BEGIN MATERIAL SUPPLIED

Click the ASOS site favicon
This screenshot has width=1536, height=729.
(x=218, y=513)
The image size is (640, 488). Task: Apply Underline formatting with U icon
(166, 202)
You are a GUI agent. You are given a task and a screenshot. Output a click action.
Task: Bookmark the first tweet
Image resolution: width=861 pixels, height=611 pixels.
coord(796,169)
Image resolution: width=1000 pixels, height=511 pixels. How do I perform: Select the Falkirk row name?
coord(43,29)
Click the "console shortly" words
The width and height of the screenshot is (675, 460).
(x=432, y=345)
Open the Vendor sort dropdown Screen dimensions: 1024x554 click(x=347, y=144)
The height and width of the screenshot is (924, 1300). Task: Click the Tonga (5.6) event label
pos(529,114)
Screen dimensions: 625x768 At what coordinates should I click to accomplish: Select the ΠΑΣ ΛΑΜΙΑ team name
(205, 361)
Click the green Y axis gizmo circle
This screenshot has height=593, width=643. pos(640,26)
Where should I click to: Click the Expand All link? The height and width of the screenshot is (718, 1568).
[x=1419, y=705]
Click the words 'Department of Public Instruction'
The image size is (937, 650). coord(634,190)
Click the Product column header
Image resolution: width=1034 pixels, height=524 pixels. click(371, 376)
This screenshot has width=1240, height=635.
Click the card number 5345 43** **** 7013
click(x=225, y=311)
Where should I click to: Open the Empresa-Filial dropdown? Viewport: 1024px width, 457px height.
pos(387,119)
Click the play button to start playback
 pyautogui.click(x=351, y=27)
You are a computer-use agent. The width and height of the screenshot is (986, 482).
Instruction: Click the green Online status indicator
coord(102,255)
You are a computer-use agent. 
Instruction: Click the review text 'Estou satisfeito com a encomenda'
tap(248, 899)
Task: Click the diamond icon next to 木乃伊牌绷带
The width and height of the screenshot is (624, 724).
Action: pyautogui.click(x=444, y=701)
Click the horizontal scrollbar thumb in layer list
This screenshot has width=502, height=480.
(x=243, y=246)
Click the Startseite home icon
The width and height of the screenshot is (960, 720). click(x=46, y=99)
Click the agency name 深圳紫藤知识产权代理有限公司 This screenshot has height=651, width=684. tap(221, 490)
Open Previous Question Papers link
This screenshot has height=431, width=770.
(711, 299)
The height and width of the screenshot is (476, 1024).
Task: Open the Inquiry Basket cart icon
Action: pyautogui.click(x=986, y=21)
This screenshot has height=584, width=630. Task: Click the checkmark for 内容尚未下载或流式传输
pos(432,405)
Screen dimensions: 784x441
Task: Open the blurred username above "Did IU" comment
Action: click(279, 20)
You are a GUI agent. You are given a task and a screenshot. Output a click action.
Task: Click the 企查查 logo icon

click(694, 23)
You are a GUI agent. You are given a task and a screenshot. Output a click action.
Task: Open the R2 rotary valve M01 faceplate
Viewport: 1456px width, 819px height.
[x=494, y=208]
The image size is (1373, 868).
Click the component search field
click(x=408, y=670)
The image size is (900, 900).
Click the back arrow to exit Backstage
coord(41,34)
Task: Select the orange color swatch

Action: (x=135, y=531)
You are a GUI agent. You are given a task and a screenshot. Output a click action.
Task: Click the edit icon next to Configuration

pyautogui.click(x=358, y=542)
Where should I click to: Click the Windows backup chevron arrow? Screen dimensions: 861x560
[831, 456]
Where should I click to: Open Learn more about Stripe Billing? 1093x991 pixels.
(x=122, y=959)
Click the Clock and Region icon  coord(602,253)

END MATERIAL SUPPLIED

*ACTION ITEM:* Above are the lines; repeat exactly the ones from the line containing "This screenshot has width=1240, height=635." down to the line containing "Click the horizontal", both inclusive.

*ANSWER SPACE:*
This screenshot has width=1240, height=635.
Click the card number 5345 43** **** 7013
click(x=225, y=311)
Where should I click to: Open the Empresa-Filial dropdown? Viewport: 1024px width, 457px height.
pos(387,119)
Click the play button to start playback
 pyautogui.click(x=351, y=27)
You are a computer-use agent. The width and height of the screenshot is (986, 482).
Instruction: Click the green Online status indicator
coord(102,255)
You are a computer-use agent. 
Instruction: Click the review text 'Estou satisfeito com a encomenda'
tap(248, 899)
Task: Click the diamond icon next to 木乃伊牌绷带
The width and height of the screenshot is (624, 724).
Action: pyautogui.click(x=444, y=701)
Click the horizontal scrollbar thumb in layer list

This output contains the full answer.